• **PROBLEM**
The response must be a precise copy of the records that follow.
■ ■ ■ ■ ■
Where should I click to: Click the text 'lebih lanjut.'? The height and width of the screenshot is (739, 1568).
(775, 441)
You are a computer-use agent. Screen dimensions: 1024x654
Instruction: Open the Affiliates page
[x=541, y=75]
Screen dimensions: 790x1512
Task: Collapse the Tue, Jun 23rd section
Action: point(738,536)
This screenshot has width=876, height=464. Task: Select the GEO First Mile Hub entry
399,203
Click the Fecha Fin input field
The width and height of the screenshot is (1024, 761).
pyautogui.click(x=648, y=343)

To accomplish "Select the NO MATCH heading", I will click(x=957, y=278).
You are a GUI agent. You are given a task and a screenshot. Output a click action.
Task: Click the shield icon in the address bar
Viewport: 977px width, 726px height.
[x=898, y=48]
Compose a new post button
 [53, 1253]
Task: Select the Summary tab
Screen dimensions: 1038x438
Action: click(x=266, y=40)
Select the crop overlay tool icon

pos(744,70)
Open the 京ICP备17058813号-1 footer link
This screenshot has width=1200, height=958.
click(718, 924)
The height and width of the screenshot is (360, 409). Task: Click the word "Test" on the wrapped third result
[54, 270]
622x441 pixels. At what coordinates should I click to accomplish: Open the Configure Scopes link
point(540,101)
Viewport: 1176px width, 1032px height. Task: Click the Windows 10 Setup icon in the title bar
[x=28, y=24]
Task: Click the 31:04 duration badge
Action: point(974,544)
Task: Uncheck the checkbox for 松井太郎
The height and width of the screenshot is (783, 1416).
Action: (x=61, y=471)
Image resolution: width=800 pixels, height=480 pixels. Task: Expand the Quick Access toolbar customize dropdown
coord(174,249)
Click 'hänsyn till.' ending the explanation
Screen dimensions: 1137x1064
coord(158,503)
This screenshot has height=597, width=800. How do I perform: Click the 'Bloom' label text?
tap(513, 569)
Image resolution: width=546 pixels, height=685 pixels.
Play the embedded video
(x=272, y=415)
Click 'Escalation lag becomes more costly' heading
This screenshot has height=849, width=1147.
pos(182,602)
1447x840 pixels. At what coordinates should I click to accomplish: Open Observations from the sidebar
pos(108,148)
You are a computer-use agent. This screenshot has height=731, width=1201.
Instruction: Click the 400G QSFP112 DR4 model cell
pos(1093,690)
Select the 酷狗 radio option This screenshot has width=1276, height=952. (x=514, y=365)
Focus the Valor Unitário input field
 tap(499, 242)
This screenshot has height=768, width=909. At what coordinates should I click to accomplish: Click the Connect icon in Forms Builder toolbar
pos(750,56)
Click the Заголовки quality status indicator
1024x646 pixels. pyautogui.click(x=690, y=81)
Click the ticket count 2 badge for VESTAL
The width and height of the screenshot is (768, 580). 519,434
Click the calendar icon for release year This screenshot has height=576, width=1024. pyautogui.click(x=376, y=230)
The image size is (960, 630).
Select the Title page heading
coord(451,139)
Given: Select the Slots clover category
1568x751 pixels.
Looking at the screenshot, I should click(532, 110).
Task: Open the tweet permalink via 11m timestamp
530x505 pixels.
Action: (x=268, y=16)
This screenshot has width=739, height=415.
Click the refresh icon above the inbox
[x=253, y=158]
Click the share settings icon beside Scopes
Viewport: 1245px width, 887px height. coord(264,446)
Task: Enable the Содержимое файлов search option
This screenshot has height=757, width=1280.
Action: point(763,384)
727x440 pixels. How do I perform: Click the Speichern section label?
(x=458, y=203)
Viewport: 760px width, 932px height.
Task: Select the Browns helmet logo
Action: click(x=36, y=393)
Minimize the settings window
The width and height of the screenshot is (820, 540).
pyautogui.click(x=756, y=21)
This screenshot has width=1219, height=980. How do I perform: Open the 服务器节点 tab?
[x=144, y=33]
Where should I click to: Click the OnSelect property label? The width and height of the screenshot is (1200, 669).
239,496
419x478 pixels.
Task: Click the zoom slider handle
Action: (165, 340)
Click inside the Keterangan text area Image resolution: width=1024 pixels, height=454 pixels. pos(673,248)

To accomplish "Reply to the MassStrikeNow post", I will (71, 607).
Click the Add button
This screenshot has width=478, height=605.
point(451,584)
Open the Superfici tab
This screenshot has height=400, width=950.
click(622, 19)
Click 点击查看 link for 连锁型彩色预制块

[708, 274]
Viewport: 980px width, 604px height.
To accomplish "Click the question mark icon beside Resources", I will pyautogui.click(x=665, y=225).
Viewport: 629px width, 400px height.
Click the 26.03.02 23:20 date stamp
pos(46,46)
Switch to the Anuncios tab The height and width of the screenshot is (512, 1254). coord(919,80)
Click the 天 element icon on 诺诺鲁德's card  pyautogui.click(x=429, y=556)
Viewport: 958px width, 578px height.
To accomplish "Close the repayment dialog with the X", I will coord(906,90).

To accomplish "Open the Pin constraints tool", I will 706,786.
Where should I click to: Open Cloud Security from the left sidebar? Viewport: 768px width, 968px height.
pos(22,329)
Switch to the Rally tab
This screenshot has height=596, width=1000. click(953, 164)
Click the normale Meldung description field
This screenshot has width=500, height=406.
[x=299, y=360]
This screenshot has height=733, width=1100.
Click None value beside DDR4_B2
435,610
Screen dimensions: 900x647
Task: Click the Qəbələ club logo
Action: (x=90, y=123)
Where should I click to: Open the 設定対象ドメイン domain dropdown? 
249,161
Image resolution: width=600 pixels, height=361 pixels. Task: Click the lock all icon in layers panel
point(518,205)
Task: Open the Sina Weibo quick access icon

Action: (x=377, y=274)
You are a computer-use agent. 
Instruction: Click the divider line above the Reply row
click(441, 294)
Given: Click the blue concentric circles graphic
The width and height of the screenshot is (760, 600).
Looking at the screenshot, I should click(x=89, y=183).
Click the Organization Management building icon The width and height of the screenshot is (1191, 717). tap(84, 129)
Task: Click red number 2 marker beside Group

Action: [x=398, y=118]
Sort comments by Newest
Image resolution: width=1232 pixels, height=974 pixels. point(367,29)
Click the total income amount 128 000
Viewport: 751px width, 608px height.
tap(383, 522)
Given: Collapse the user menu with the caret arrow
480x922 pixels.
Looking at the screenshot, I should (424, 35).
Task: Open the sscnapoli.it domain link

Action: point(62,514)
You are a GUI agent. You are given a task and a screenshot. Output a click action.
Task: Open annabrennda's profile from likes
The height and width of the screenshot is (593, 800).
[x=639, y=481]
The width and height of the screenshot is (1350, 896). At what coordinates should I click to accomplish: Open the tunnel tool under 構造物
■ ■ ■ ■ ■
• **EXERCISE OUTPUT**
Where should I click to: Click the text 'lebih lanjut.'? The height and width of the screenshot is (739, 1568).
(775, 441)
You are a computer-use agent. Screen dimensions: 1024x654
Instruction: Open the Affiliates page
[x=541, y=75]
Screen dimensions: 790x1512
Task: Collapse the Tue, Jun 23rd section
Action: point(738,536)
This screenshot has width=876, height=464. Task: Select the GEO First Mile Hub entry
399,203
Click the Fecha Fin input field
The width and height of the screenshot is (1024, 761).
pyautogui.click(x=648, y=343)

To accomplish "Select the NO MATCH heading", I will click(x=957, y=278).
You are a GUI agent. You are given a task and a screenshot. Output a click action.
Task: Click the shield icon in the address bar
Viewport: 977px width, 726px height.
[x=898, y=48]
Compose a new post button
 [53, 1253]
Task: Select the Summary tab
Screen dimensions: 1038x438
Action: click(x=266, y=40)
Select the crop overlay tool icon

pos(744,70)
Open the 京ICP备17058813号-1 footer link
This screenshot has width=1200, height=958.
click(718, 924)
The height and width of the screenshot is (360, 409). Task: Click the word "Test" on the wrapped third result
[54, 270]
622x441 pixels. At what coordinates should I click to accomplish: Open the Configure Scopes link
point(540,101)
Viewport: 1176px width, 1032px height. Task: Click the Windows 10 Setup icon in the title bar
[x=28, y=24]
Task: Click the 31:04 duration badge
Action: point(974,544)
Task: Uncheck the checkbox for 松井太郎
The height and width of the screenshot is (783, 1416).
Action: (x=61, y=471)
Image resolution: width=800 pixels, height=480 pixels. Task: Expand the Quick Access toolbar customize dropdown
coord(174,249)
Click 'hänsyn till.' ending the explanation
Screen dimensions: 1137x1064
coord(158,503)
This screenshot has height=597, width=800. How do I perform: Click the 'Bloom' label text?
tap(513, 569)
Image resolution: width=546 pixels, height=685 pixels.
Play the embedded video
(x=272, y=415)
Click 'Escalation lag becomes more costly' heading
This screenshot has height=849, width=1147.
pos(182,602)
1447x840 pixels. At what coordinates should I click to accomplish: Open Observations from the sidebar
pos(108,148)
You are a computer-use agent. This screenshot has height=731, width=1201.
Instruction: Click the 400G QSFP112 DR4 model cell
pos(1093,690)
Select the 酷狗 radio option This screenshot has width=1276, height=952. (x=514, y=365)
Focus the Valor Unitário input field
 tap(499, 242)
This screenshot has height=768, width=909. At what coordinates should I click to accomplish: Click the Connect icon in Forms Builder toolbar
pos(750,56)
Click the Заголовки quality status indicator
1024x646 pixels. pyautogui.click(x=690, y=81)
Click the ticket count 2 badge for VESTAL
The width and height of the screenshot is (768, 580). 519,434
Click the calendar icon for release year This screenshot has height=576, width=1024. pyautogui.click(x=376, y=230)
The image size is (960, 630).
Select the Title page heading
coord(451,139)
Given: Select the Slots clover category
1568x751 pixels.
Looking at the screenshot, I should click(532, 110).
Task: Open the tweet permalink via 11m timestamp
530x505 pixels.
Action: (x=268, y=16)
This screenshot has width=739, height=415.
Click the refresh icon above the inbox
[x=253, y=158]
Click the share settings icon beside Scopes
Viewport: 1245px width, 887px height. coord(264,446)
Task: Enable the Содержимое файлов search option
This screenshot has height=757, width=1280.
Action: point(763,384)
727x440 pixels. How do I perform: Click the Speichern section label?
(x=458, y=203)
Viewport: 760px width, 932px height.
Task: Select the Browns helmet logo
Action: click(x=36, y=393)
Minimize the settings window
The width and height of the screenshot is (820, 540).
pyautogui.click(x=756, y=21)
This screenshot has width=1219, height=980. How do I perform: Open the 服务器节点 tab?
[x=144, y=33]
Where should I click to: Click the OnSelect property label? The width and height of the screenshot is (1200, 669).
239,496
419x478 pixels.
Task: Click the zoom slider handle
Action: (165, 340)
Click inside the Keterangan text area Image resolution: width=1024 pixels, height=454 pixels. pos(673,248)

To accomplish "Reply to the MassStrikeNow post", I will (71, 607).
Click the Add button
This screenshot has width=478, height=605.
point(451,584)
Open the Superfici tab
This screenshot has height=400, width=950.
click(622, 19)
Click 点击查看 link for 连锁型彩色预制块

[708, 274]
Viewport: 980px width, 604px height.
To accomplish "Click the question mark icon beside Resources", I will pyautogui.click(x=665, y=225).
Viewport: 629px width, 400px height.
Click the 26.03.02 23:20 date stamp
pos(46,46)
Switch to the Anuncios tab The height and width of the screenshot is (512, 1254). coord(919,80)
Click the 天 element icon on 诺诺鲁德's card  pyautogui.click(x=429, y=556)
Viewport: 958px width, 578px height.
To accomplish "Close the repayment dialog with the X", I will coord(906,90).

To accomplish "Open the Pin constraints tool", I will 706,786.
Where should I click to: Open Cloud Security from the left sidebar? Viewport: 768px width, 968px height.
pos(22,329)
Switch to the Rally tab
This screenshot has height=596, width=1000. click(953, 164)
Click the normale Meldung description field
This screenshot has width=500, height=406.
[x=299, y=360]
This screenshot has height=733, width=1100.
Click None value beside DDR4_B2
435,610
Screen dimensions: 900x647
Task: Click the Qəbələ club logo
Action: (x=90, y=123)
Where should I click to: Open the 設定対象ドメイン domain dropdown? 
249,161
Image resolution: width=600 pixels, height=361 pixels. Task: Click the lock all icon in layers panel
point(518,205)
Task: Open the Sina Weibo quick access icon

Action: (x=377, y=274)
You are a computer-use agent. 
Instruction: Click the divider line above the Reply row
click(441, 294)
Given: Click the blue concentric circles graphic
The width and height of the screenshot is (760, 600).
Looking at the screenshot, I should click(x=89, y=183).
Click the Organization Management building icon The width and height of the screenshot is (1191, 717). tap(84, 129)
Task: Click red number 2 marker beside Group

Action: [x=398, y=118]
Sort comments by Newest
Image resolution: width=1232 pixels, height=974 pixels. point(367,29)
Click the total income amount 128 000
Viewport: 751px width, 608px height.
tap(383, 522)
Given: Collapse the user menu with the caret arrow
480x922 pixels.
Looking at the screenshot, I should (424, 35).
Task: Open the sscnapoli.it domain link

Action: point(62,514)
You are a GUI agent. You are given a task and a screenshot. Output a click action.
Task: Open annabrennda's profile from likes
The height and width of the screenshot is (593, 800).
[x=639, y=481]
The width and height of the screenshot is (1350, 896). At what coordinates should I click to accomplish: Open the tunnel tool under 構造物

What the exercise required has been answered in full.